La scena del processo è esilarante: l’umorismo britannico fa scintille tra battute di buon senso e di candore che ridicolizzano gli avvocati e lanciano un messaggio di solidarietà ai deboli. Ma l’uomo vuole pure salvare il matrimonio e il figlio Jack che ha rubato la tela, con lo slancio affettivo semplice dei padri. Finissimo, ben scritto, recitato da grandi come Jim Broadbent ed Helen Mirren, il film diverte e commuove con quella leggerezza inglese che non perde colpi, non scende mai di livello, e dice cose grosse quasi senza volerlo. Così ci pare. Splendido Fuori concorso.

Ed è la volta dell’Italia in concorso con Padrenostro di Claudio Noce. Negli Anni di piombo Alfonso, padre del regista che allora aveva due anni – è il 1976 – viene ferito dai terroristi, un bandito muore e anche un poliziotto. Da qui parte la trasformazione del film. Il figlio si chiama ora Valerio, 10 anni, sensibile e fantasioso, vede tutto dal terrazzo di casa, cosa che i genitori non sospettano. Invece il dolore cresce nel bambino che ha un bisogno disperato dell’amore del padre, più di quello iperprotettivo della madre. La vita della famiglia è sconvolta, i terroristi minacciano ancora, si va in Calabria a nascondersi. Valerio diventa amico di Christian, 14 anni, solitario e rozzo, che lo sveglia, gli si affeziona, scopre con lui la libertà e l’amicizia. Ma poi che il ragazzo è il figlio dell’uomo ucciso che ha attentato a suo padre. Alfonso se ne accorge e riesce a salvare Valerio dalla vendetta di Christian. Gli anni sono passati. I due, cresciuti, si rincontrano casualmente alla metropolitana. L’amicizia non è passata. Dimenticheranno insieme il passato?
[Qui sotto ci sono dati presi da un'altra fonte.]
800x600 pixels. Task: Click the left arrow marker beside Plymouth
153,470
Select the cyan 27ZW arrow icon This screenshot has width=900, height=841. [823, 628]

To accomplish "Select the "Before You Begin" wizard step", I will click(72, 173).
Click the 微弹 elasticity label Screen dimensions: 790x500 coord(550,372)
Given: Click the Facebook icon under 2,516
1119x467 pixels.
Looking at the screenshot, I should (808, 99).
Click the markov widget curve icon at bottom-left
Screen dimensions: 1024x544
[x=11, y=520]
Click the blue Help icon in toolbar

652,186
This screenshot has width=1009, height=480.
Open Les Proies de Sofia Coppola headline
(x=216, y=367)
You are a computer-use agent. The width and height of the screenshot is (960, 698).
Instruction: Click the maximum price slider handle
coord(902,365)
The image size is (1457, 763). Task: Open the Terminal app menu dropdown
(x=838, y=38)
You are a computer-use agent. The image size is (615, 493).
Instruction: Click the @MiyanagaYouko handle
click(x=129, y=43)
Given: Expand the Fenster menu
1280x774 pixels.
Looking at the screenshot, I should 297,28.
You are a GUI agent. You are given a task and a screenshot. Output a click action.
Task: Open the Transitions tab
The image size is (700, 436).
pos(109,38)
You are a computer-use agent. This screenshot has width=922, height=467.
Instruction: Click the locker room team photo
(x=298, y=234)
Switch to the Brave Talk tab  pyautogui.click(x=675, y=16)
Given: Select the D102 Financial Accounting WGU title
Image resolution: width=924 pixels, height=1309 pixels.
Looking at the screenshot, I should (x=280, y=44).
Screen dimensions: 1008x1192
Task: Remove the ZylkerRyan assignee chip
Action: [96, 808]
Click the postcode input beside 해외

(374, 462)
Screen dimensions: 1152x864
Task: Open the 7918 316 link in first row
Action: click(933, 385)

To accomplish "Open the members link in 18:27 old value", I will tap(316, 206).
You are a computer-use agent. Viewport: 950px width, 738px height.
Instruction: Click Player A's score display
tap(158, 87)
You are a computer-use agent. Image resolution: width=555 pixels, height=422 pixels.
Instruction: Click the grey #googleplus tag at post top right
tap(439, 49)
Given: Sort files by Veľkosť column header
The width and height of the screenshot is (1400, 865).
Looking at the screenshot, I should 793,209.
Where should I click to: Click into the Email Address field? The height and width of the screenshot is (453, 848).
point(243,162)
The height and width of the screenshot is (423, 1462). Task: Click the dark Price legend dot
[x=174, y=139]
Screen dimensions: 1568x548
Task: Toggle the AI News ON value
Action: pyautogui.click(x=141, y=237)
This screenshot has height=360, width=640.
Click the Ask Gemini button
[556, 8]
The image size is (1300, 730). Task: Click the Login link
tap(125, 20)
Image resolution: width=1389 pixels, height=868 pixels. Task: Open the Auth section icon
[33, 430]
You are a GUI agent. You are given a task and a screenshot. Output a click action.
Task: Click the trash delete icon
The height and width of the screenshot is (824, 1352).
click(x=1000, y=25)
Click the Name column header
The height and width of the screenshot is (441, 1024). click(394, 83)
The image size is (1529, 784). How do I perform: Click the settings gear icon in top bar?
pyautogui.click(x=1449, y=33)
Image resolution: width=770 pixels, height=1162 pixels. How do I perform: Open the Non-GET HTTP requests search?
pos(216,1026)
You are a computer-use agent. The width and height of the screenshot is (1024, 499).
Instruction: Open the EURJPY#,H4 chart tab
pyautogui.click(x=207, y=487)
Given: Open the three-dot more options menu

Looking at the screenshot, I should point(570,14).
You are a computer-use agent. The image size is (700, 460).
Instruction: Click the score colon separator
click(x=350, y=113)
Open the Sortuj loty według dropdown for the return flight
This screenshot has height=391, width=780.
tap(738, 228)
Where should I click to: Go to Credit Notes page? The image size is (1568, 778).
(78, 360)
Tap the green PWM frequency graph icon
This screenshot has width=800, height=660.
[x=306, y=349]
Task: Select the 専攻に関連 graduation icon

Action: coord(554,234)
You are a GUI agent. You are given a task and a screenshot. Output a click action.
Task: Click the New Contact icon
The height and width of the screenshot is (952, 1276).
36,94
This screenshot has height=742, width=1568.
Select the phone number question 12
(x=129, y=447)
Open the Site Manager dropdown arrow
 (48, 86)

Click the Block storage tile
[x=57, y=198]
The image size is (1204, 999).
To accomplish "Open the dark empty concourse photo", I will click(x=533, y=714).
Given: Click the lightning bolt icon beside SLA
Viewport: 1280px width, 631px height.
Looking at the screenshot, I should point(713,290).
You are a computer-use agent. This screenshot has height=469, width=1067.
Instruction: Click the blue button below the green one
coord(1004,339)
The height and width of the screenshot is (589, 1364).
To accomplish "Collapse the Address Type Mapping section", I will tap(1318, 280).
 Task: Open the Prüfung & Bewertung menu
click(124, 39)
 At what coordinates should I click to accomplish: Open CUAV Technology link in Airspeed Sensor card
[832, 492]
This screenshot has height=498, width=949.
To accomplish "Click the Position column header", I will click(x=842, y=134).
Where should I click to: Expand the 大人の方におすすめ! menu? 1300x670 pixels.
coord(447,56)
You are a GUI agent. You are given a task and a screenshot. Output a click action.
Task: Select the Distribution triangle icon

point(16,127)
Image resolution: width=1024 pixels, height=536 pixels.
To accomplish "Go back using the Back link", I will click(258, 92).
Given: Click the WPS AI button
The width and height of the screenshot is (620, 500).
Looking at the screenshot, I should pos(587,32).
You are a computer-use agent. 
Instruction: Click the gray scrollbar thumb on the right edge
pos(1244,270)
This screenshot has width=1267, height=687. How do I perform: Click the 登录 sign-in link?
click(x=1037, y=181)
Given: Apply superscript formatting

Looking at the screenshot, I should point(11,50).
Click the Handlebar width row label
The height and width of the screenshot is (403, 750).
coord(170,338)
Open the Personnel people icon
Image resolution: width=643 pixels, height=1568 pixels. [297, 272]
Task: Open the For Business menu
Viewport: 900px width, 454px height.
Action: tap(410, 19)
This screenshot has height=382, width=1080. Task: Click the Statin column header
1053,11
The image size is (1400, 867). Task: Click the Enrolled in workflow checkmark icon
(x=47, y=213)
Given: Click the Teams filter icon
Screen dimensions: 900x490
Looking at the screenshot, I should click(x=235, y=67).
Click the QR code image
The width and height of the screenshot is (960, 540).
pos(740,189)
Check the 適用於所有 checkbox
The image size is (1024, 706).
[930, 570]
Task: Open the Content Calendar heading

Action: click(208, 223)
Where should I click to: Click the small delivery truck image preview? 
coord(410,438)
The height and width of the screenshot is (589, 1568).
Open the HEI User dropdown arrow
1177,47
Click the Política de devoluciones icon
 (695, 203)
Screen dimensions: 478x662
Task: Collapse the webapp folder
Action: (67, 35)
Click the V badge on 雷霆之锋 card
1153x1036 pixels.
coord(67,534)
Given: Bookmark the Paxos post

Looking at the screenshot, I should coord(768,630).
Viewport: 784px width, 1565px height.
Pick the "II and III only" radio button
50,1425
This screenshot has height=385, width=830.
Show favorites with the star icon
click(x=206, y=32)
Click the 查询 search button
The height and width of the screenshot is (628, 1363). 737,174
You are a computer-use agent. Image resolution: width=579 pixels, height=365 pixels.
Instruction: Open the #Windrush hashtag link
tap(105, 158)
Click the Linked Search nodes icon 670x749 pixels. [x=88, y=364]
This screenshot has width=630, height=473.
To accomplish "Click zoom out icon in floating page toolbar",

Una storia rimossa quella degli anni ’70, troppo spesso dalla gente e dai politici, eppure con la quale dobbiamo fare i conti. Il regista ha il coraggio di affrontarla, miscelando i generi – commedia, poliziesco, fantastico,giovanile – con misura, dando attimi intensi di verità e di commozione. La parte migliore è il lavoro che il bambino inconsciamente fa sul padre, togliendogli la maschera del coraggioso per farne emergere l’umanità fragile, paurosa: gli insegna l’arte di essere padre. Il corpo robusto,il volto “naturale” di Pierfrancesco Favino che crede nel suo ruolo fino in fondo, la freschezza dei ragazzi, rendono il film pregevole, anche perchè privo di violenzza e di retorica, ma molto “umano”, capace di “dire” la psicologia dei più giovani senza i clichè di certo nostro cinema. Film di storia e di affetti,di terrori e di dolori non risolti, ma anche del bisogno di riconciliazione nella verità sul passato.